Supplied entries >>
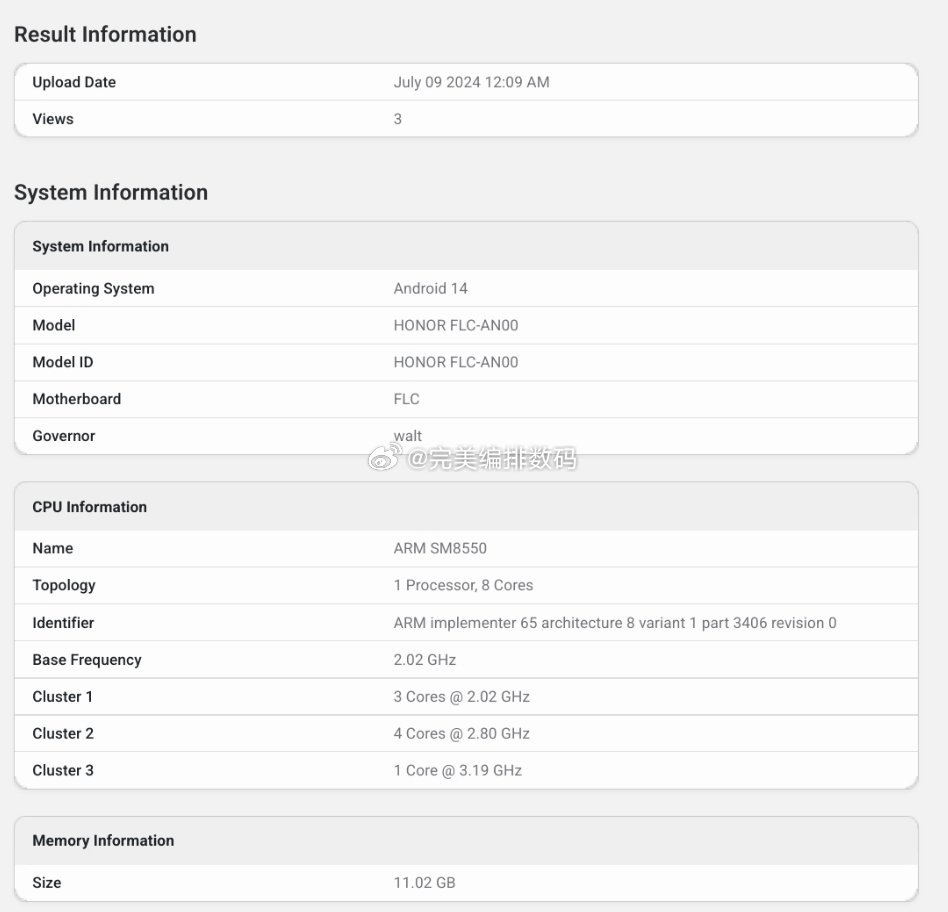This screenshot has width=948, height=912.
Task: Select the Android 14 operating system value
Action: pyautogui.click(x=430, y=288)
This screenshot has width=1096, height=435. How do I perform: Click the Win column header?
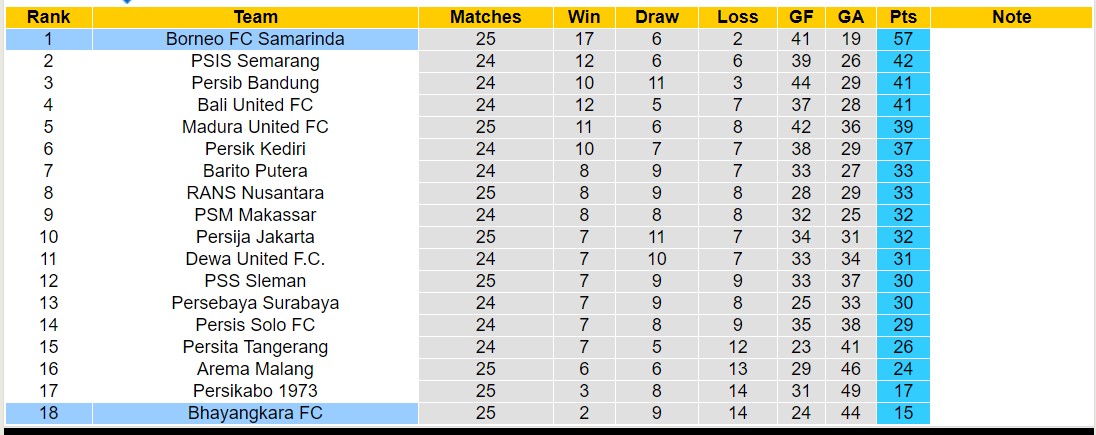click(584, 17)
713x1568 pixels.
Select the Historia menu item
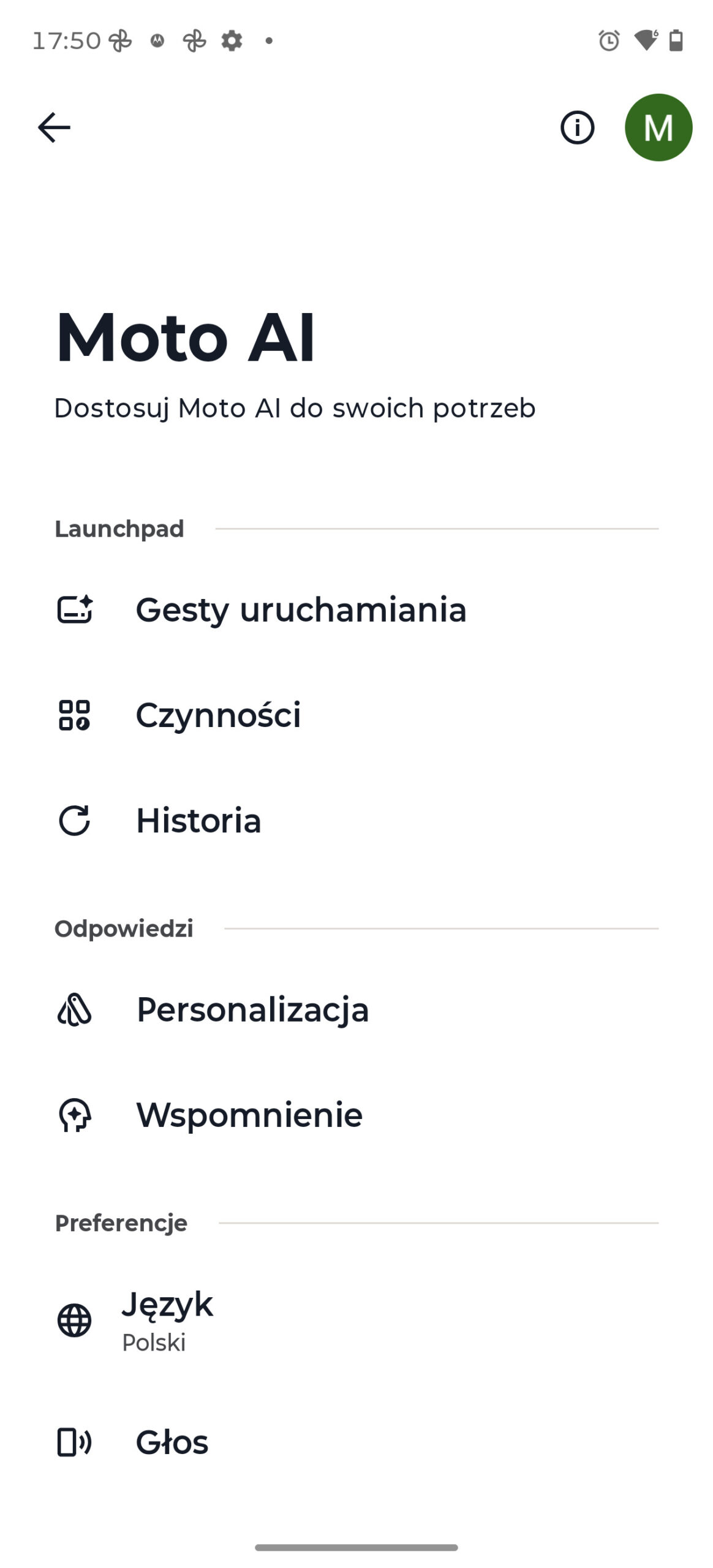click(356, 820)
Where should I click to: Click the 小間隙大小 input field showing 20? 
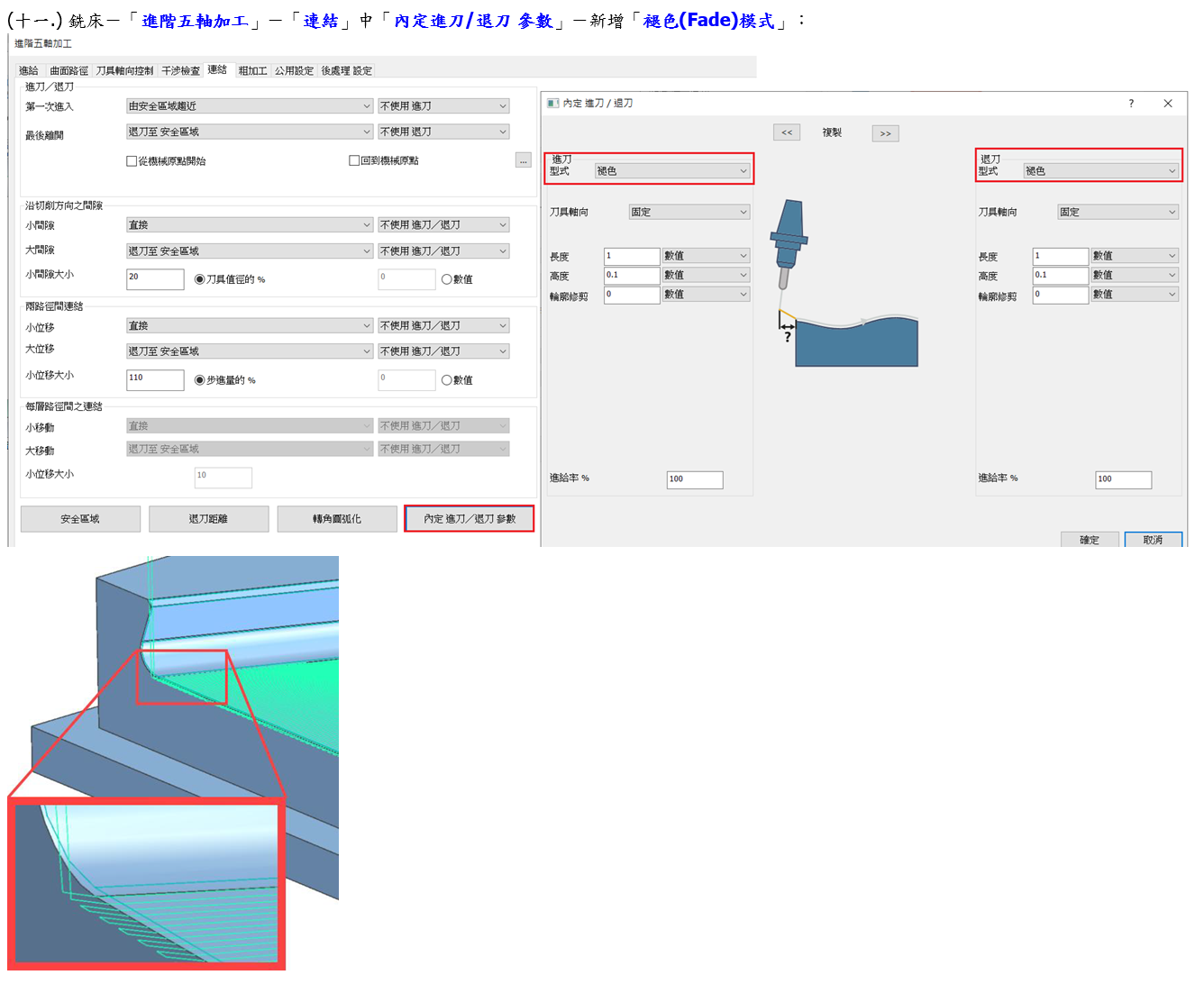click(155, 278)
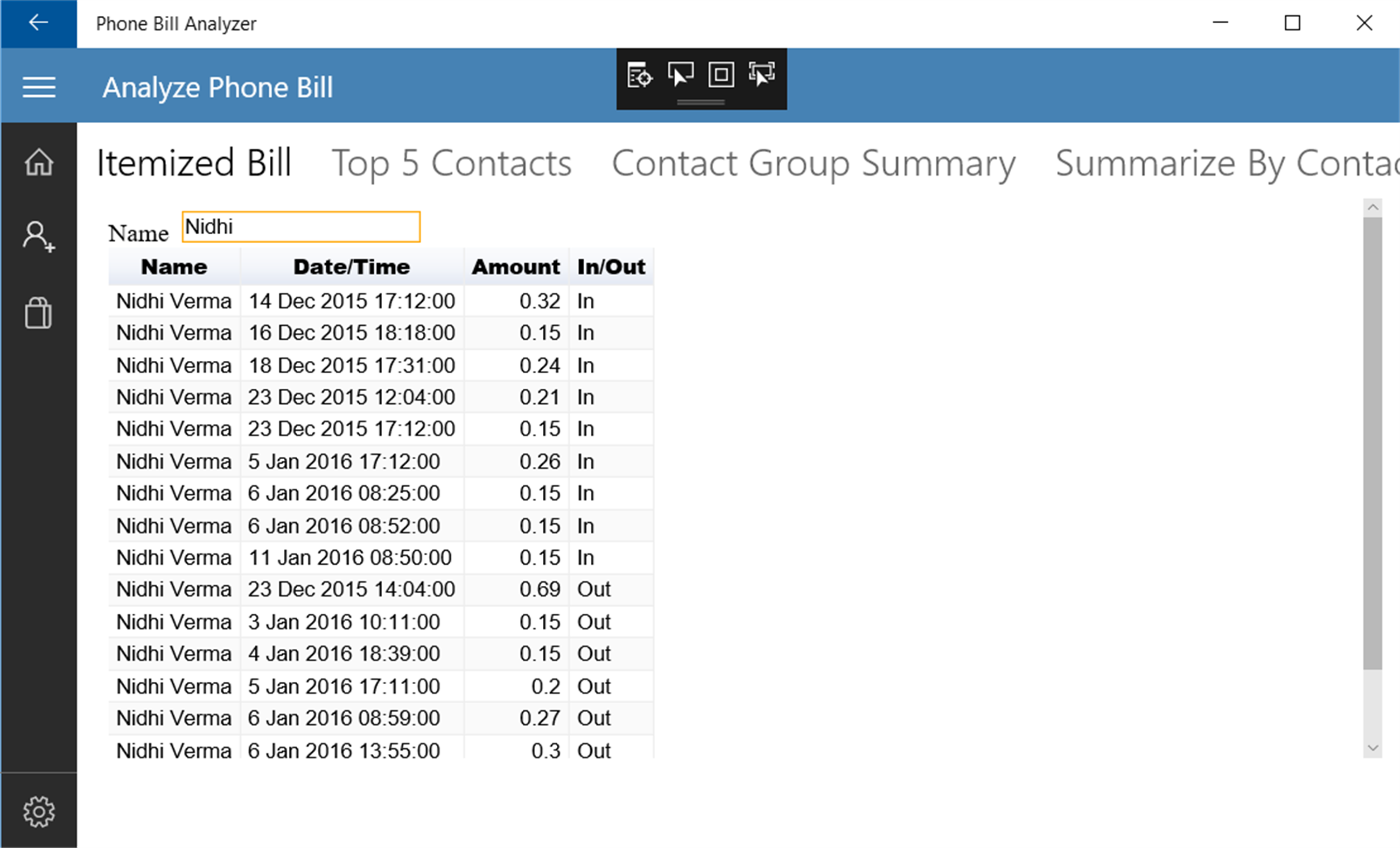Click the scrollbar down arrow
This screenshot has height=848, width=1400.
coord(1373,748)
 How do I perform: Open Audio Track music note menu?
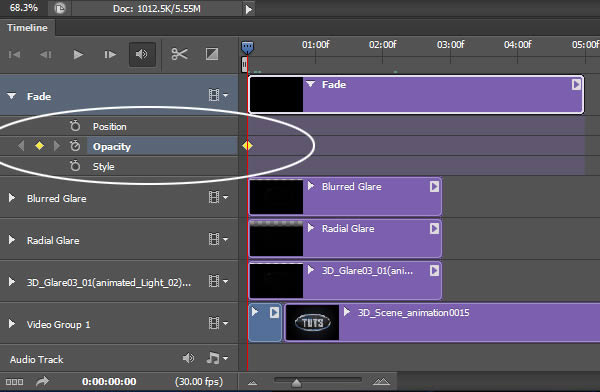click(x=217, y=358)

What the exercise asks >>
Pictures are to be omitted from the copy, and only the lines from the one containing "713x1568 pixels." through the final line of the listing above are to be written out exactly.

Response >>
713x1568 pixels.
Select the Historia menu item
click(356, 820)
Where should I click to: Click the 小間隙大小 input field showing 20? 
click(155, 278)
Click the scrollbar down arrow
This screenshot has height=848, width=1400.
coord(1373,748)
 How do I perform: Open Audio Track music note menu?
click(x=217, y=358)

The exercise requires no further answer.